Just when I thought I knew how best to proceed, I then started to have more questions. @zozo said "Plant roots are rather adaptive, up to a microscopic level with rhizoids, as long there are nutrients you can grow plants on glass marbles or solely in the water* without substrate". That being the case, I firstly need something that satisfies requirement number [1] above. Something like JBL Manado would meet that need and I believe it will have a high CEC but @zozo says that "CEC is more of an issue with terrestrial botany. In aquatic systems the water-column can/will provide all it needs". But, I already have JBL Manado as that is what I'm currently using. At this point, I need to take a slight detour in my reasoning so please bear with me...

Isn't it easier to control the plant nutrient supply if the nutrients are being provided from just one source - the water column? If nutrients are being supplied by both the substrate and the water column, it must be a nightmare to control this. And how can one measure nutrients being supplied by the substrate? The test kits debate aside, it is at least possible to measure nutrients in the water column. For less experienced plant-growers like me, I often haven't a clue what is causing my plants to look 'off colour'. But if I can check for magnesium, for example, and it is non-existent, then that's better than guessing. Then I can add a dose of magnesium.

I am therefore moving away from the idea of using products like Tropica AS. But, please advise me otherwise if my logical mind is leading me astray.

All comments gratefully received.

* so that makes the idea of root feeders a myth, doesn't it?

JPC
 
Growing aquatic plants can be very straightforward and simple. There is no need to worry about controlling the nutrient supply or testing if you water column dose enough fertz to guarantee zero nutrient deficiencies. That's what eutrophic dosing methods like EI were designed for. This in turn leaves you free to pick a substrate that fits your requirements, in terms of practicalities, aesthetics, and budget; from inert sand to ADA AS and everything in between.

Personally, I usually use a nutritious substrate as well as dosing fertz. Although it's not essential plants can uptake nutrients through both leaves and roots so it just makes horticultural sense to feed both sites. It also gives you some wriggle room when it comes to missed doses and mistakes.
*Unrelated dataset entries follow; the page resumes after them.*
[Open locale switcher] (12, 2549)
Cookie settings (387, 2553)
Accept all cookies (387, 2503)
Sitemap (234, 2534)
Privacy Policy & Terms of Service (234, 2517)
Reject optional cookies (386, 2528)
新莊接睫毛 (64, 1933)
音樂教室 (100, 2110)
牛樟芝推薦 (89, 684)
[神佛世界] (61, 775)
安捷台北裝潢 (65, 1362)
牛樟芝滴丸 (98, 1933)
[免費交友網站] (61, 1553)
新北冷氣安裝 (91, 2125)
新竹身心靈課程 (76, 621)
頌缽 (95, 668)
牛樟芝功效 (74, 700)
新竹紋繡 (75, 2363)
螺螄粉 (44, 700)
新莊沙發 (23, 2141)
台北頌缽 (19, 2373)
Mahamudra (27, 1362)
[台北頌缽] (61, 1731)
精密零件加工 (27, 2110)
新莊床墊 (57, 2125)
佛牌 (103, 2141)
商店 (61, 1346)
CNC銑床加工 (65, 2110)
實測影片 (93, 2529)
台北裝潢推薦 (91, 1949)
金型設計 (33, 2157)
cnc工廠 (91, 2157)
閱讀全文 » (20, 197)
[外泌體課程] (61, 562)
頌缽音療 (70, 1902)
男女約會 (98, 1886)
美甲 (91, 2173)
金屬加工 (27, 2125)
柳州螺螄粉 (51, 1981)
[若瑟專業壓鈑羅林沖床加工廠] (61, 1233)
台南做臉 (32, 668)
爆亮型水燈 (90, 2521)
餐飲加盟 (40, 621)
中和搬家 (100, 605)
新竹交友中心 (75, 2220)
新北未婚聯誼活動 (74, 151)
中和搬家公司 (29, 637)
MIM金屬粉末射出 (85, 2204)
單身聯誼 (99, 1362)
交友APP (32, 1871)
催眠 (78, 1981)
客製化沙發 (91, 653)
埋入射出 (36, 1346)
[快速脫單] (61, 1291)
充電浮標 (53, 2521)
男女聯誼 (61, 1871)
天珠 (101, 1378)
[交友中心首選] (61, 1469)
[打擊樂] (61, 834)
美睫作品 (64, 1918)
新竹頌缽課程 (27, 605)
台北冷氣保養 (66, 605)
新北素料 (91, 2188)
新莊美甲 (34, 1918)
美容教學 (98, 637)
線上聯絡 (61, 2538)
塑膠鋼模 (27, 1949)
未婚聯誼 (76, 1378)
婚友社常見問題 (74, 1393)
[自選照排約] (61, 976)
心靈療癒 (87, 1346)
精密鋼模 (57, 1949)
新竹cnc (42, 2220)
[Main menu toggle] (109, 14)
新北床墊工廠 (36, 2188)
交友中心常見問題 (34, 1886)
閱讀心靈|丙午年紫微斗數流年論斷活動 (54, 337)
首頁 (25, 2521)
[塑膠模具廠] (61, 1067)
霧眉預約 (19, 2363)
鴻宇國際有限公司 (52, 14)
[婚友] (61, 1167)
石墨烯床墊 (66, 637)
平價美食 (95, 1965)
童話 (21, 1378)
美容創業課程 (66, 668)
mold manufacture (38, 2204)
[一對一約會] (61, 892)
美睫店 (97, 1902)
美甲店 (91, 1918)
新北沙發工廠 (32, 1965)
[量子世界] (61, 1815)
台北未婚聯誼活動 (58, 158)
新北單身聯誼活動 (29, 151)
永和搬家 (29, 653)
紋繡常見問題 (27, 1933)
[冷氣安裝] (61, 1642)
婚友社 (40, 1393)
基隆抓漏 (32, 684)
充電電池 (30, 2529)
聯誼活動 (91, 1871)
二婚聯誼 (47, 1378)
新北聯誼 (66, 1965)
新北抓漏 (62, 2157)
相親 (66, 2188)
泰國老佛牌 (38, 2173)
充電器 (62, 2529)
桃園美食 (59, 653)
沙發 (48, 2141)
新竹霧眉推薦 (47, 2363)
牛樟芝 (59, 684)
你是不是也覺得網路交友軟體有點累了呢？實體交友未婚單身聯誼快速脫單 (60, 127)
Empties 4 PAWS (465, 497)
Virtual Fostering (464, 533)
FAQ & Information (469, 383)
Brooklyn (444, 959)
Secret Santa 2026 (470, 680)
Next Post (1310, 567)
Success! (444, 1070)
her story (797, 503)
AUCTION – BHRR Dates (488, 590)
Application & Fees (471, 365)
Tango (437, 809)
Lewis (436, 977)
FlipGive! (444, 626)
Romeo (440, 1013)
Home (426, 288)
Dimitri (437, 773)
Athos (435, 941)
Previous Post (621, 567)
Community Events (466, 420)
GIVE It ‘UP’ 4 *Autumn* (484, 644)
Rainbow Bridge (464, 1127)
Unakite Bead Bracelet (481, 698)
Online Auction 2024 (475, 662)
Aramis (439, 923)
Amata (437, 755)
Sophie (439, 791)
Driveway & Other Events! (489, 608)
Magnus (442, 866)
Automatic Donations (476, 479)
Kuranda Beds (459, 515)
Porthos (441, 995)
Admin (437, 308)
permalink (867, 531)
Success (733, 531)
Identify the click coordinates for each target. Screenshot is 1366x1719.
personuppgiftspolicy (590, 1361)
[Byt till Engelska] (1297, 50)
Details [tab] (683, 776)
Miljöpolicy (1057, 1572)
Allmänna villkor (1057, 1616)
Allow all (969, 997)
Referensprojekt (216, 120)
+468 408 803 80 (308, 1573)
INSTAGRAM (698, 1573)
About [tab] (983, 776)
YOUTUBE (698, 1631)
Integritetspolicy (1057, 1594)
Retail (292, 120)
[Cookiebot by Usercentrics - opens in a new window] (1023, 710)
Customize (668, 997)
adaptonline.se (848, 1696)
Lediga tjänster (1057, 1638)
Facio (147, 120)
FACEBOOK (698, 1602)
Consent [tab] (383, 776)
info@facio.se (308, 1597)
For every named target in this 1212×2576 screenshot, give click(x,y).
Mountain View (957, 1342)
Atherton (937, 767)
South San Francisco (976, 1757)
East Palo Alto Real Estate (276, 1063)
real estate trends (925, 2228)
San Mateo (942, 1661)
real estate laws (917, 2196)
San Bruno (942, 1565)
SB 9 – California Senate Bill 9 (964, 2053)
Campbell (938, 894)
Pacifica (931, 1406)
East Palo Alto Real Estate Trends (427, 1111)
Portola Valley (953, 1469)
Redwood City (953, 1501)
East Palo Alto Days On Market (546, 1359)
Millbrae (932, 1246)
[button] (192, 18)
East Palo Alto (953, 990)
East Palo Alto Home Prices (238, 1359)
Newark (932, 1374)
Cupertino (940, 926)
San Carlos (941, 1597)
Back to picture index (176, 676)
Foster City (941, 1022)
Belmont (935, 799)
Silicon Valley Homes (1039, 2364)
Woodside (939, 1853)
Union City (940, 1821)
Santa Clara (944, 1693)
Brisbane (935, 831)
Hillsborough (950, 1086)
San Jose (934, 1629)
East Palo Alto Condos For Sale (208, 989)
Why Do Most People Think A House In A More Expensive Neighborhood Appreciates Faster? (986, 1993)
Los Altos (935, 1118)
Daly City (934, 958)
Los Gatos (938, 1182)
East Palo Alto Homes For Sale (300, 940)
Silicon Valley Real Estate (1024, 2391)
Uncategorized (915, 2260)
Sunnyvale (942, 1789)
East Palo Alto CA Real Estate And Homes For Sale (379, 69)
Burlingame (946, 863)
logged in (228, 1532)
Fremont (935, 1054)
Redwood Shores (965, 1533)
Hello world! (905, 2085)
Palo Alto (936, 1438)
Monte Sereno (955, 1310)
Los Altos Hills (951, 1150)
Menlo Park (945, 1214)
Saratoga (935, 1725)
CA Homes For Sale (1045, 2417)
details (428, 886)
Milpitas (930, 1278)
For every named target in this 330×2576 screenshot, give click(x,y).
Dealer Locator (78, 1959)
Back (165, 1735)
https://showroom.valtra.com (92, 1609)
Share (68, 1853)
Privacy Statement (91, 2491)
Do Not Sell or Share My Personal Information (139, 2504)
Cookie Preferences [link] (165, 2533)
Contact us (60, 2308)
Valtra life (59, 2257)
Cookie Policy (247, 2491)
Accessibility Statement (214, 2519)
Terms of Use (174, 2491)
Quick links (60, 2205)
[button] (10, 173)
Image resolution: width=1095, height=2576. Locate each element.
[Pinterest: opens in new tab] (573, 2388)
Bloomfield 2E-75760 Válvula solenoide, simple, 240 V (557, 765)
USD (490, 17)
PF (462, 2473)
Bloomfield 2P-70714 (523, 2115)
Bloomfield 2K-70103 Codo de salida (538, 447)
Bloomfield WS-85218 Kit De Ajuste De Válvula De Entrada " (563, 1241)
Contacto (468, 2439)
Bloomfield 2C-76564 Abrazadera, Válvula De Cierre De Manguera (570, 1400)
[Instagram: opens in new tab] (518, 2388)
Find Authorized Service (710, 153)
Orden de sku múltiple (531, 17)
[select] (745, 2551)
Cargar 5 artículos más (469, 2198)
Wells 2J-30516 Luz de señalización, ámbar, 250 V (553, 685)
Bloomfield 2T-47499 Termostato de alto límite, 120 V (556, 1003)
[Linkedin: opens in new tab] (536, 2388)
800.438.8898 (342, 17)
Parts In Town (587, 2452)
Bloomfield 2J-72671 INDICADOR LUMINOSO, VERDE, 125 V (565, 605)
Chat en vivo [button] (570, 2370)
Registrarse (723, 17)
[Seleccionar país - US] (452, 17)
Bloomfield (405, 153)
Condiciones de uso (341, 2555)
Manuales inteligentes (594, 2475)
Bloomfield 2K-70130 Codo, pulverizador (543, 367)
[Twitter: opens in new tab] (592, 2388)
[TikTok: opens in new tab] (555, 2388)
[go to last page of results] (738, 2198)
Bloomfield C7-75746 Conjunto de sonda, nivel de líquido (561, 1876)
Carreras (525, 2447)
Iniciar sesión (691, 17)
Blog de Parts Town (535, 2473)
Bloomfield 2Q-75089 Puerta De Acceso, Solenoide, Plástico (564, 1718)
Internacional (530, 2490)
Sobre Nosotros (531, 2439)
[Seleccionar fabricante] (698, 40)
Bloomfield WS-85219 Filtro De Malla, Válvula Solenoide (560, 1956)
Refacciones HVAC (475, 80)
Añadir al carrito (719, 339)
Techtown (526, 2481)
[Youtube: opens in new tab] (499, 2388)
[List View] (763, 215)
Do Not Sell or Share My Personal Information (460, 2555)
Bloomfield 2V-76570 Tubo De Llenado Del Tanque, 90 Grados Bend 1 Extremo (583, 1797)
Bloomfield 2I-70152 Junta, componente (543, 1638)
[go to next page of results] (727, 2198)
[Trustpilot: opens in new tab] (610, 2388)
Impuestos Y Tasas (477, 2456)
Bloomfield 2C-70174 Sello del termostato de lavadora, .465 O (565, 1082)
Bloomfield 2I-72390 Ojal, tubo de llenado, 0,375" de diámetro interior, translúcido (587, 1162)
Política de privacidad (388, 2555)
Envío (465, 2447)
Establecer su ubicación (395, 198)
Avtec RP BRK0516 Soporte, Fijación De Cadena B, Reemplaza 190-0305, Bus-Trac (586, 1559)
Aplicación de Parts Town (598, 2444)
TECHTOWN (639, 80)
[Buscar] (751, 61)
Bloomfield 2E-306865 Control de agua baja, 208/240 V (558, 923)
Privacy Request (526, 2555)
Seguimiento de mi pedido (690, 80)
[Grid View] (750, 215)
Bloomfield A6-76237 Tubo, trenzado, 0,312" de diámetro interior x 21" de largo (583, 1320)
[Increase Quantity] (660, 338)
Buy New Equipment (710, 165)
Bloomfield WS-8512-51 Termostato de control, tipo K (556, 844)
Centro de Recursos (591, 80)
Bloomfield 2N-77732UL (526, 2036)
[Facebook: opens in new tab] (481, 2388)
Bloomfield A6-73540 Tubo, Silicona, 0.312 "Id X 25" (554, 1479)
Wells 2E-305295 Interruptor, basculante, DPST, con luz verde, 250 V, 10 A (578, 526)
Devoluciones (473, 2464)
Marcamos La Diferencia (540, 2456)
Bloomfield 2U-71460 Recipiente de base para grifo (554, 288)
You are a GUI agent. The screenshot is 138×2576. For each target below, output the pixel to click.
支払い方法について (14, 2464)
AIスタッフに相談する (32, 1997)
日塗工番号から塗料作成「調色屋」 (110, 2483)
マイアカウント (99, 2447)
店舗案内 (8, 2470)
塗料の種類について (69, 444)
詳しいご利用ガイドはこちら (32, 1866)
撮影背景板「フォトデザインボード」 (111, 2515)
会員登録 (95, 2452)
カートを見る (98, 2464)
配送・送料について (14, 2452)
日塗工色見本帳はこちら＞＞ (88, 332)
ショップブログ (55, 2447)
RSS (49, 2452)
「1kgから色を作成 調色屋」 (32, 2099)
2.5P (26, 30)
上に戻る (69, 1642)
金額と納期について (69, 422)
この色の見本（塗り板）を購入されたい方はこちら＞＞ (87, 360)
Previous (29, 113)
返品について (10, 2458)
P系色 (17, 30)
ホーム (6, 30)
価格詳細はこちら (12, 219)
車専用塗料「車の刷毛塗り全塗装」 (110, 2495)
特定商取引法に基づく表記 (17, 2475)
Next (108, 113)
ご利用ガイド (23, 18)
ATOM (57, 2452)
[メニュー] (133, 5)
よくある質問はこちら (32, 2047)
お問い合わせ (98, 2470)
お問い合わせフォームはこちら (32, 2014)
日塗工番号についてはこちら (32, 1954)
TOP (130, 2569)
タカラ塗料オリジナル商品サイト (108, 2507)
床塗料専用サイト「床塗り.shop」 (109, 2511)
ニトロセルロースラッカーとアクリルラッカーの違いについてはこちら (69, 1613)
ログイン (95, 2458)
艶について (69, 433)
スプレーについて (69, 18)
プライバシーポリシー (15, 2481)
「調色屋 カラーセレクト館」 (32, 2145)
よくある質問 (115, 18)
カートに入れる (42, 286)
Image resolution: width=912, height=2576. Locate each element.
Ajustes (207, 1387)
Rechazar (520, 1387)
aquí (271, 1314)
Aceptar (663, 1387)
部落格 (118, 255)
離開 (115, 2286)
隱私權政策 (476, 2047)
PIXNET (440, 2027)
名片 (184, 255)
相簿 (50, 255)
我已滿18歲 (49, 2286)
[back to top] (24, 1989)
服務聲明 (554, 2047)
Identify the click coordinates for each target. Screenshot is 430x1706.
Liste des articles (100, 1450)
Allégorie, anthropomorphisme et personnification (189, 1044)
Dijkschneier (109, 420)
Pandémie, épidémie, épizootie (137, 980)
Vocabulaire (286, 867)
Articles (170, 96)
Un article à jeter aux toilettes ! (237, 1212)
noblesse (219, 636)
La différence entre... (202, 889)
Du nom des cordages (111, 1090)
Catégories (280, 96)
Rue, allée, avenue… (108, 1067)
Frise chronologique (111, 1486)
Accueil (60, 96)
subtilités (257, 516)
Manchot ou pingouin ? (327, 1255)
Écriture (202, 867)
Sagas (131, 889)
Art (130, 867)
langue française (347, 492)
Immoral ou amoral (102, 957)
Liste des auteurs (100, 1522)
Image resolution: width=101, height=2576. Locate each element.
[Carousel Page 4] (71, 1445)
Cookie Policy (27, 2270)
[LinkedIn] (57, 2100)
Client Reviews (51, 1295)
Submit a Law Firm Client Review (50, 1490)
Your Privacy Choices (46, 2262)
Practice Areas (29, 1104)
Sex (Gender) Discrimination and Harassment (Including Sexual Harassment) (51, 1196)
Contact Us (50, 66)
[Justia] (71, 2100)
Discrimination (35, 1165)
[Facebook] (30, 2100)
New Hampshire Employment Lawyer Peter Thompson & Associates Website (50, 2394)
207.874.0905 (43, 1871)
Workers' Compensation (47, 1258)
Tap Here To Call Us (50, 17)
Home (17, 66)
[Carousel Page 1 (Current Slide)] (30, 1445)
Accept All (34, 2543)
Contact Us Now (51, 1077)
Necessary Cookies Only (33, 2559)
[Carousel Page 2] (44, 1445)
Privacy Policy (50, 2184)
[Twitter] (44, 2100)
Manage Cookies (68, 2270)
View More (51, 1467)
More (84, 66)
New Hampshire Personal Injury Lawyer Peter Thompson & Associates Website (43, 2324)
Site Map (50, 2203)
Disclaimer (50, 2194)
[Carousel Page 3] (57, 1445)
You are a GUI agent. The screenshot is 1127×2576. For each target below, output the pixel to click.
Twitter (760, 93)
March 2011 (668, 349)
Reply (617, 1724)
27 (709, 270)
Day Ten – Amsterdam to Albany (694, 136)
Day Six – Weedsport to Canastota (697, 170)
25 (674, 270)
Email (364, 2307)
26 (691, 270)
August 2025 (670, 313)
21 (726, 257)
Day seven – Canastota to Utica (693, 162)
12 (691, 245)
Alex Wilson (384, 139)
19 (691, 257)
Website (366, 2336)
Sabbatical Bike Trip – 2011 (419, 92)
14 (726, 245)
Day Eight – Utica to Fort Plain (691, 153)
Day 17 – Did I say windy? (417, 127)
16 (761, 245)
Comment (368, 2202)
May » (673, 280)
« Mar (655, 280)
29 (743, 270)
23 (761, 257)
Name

But I have used inert sand before and the plants did just fine...

10575948724_b70ab7536d_b.jpg
 
There is no need to worry about controlling the nutrient supply or testing if you water column dose enough fertz to guarantee zero nutrient deficiencies. That's what eutrophic dosing methods like EI were designed for.

Hi @Tim Harrison

For me, the EI Method is not an option. 50% water changes on a weekly basis are unworkable. Thirty years ago, it may have been different. But, physically, I wouldn't be able to lug around umpteen kilograms of water every week. I have my health to consider. But, thanks for the suggestion.